Bioisosteric design has become an essential approach in the development of drug molecules. Recent advancements in synthetic methodologies have enabled the rapid adoption of this strategy into drug discovery programs. Consequently, conceptionally innovative practices would be appreciated by the medicinal chemistry community. Here we report an expeditous synthetic method for synthesizing aryl difluoromethyl bicyclopentane (ADB) as a bioisostere of the benzophenone core. This approach involves the merger of light-driven C−F bond activation and strain-release chemistry under the catalysis of a newly designed N-anionic-based organic photocatalyst. This defluorinative coupling methodology enables the direct conversion of a wide variety of commercially available trifluoromethylaromatic C−F bonds (more than 70 examples) into the corresponding difluoromethyl bicyclo[1.1.1]pentanes (BCP) arenes/difluoromethyl BCP boronates in a single step. The strategy can also be applied to [3.1.1]and [4.1.1]propellane systems, providing access to analogues with different geometries. Moreover, we have successfully used this protocol to rapidly prepare ADB-substituted analogues of the bioactive molecule Adiporon. Biological testing has shown that the ADB scaffold has the potential to enhance the pharmacological properties of benzophenone-type drug candidates.

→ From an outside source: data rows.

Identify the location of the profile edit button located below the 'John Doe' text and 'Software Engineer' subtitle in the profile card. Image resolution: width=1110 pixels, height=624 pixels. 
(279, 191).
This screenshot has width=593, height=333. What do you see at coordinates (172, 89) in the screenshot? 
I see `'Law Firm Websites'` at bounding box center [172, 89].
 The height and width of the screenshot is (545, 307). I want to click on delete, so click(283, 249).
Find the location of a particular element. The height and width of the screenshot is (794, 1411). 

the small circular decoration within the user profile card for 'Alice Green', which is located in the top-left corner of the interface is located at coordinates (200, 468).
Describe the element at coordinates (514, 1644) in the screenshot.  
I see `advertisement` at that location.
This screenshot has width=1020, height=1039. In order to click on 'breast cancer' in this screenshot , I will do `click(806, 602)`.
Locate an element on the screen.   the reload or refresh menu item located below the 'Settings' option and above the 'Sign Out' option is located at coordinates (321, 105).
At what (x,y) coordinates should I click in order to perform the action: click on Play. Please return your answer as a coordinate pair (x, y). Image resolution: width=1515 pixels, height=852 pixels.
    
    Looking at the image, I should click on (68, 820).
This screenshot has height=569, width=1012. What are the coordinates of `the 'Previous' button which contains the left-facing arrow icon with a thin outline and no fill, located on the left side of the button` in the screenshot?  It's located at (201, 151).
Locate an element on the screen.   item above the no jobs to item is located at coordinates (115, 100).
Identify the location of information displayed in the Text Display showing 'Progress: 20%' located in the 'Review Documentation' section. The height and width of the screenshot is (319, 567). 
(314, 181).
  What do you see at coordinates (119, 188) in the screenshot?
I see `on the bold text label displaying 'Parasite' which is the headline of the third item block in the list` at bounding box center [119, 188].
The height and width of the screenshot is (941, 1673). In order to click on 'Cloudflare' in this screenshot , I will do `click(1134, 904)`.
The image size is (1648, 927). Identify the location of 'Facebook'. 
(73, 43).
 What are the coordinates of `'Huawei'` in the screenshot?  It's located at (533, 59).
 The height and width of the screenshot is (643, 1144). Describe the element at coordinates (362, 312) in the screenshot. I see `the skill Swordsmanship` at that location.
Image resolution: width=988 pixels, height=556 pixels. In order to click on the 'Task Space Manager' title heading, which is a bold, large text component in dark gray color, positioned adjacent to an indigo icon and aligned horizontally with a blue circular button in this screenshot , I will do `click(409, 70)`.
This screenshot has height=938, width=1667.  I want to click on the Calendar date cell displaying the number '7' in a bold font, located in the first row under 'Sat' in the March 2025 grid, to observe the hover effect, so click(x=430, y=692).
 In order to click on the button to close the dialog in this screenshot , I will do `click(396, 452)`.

生物电子等排设计已成为药物分子开发的重要方法。合成方法学的最新进展使得该策略能够快速应用于药物发现计划中。因此，概念上的创新实践将受到药物化学界的赞赏。在这里，我们报告了一种快速合成方法，用于合成芳基二氟甲基双环戊烷（ADB）作为二苯甲酮核心的生物等排体。该方法涉及在新设计的N-阴离子有机光催化剂的催化下将光驱动的 C−F 键激活和应变释放化学相结合。这种脱氟偶联方法能够一步将多种市售三氟甲基芳香族 C−F 键（超过 70 个例子）直接转化为相应的二氟甲基双环[1.1.1]戊烷 (BCP) 芳烃/二氟甲基 BCP 硼酸酯。该策略还可以应用于[3.1.1]和[4.1.1]丙烷系统，提供不同几何形状的类似物。此外，我们已经成功地使用该方案快速制备生物活性分子 Adiporon 的 ADB 取代类似物。生物学测试表明，ADB支架具有增强二苯甲酮类候选药物药理特性的潜力。